Markov state models
(MSMs) based on molecular dynamics (MD) simulations
are routinely employed to study protein folding, however, their application
to functional conformational changes of biomolecules is still limited.
In the past few years, the field of computational chemistry has experienced
a surge of advancements stemming from machine learning algorithms,
and MSMs have not been left out. Unlike global processes, such as
protein folding, the application of MSMs to functional conformational
changes is challenging because they mostly consist of localized structural
transitions. Therefore, it is critical to properly select a subset
of structural features that can describe the slowest dynamics of these
functional conformational changes. To address this challenge, we recommend
several automatic feature selection methods such as Spectral-OASIS.

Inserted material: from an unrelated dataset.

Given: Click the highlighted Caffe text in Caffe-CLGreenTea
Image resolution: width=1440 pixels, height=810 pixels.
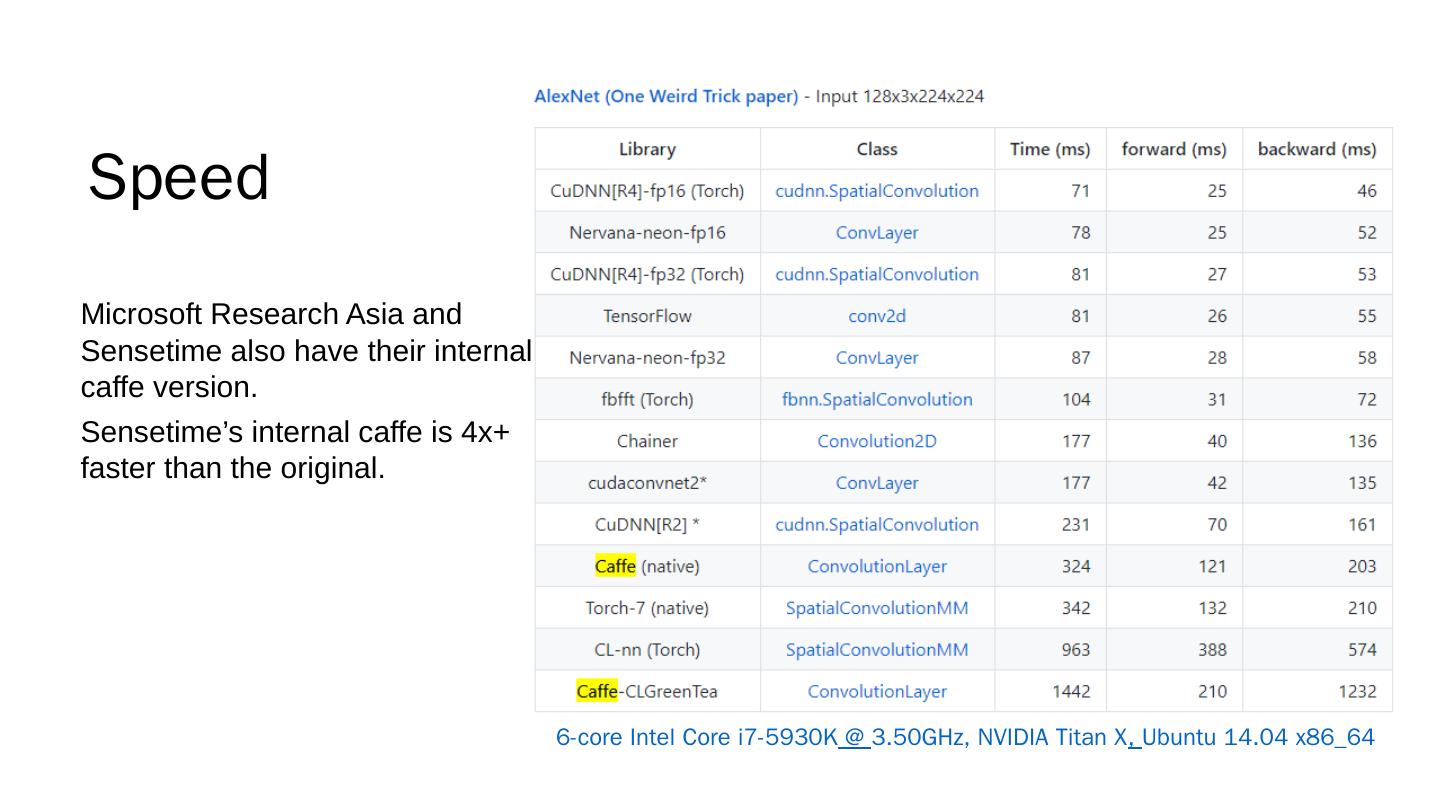Looking at the screenshot, I should click(x=597, y=691).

To identify states in MSMs, the chosen features can be subject to
dimensionality reduction methods such as TICA or deep learning based
VAMPNets to project MD conformations onto a few collective variables
for subsequent clustering. Another challenge for the application of
MSMs to the study of functional conformational changes is the ability
to comprehend their biophysical mechanisms, as MSMs built for these
processes often require a large number of states. We recommend the
recently developed quasi-MSMs (qMSMs) to address this issue. Compared
to MSMs, qMSMs encode the non-Markovian dynamics via the generalized
master equation and can significantly reduce the number of states.
As a result, qMSMs can be built with a handful of states to facilitate
the interpretation of functional conformational changes. In the wake
of machine learning, we believe that the rapid advancement in the
MSM methodology will lead to their wider application in studying functional
conformational changes of biomolecules.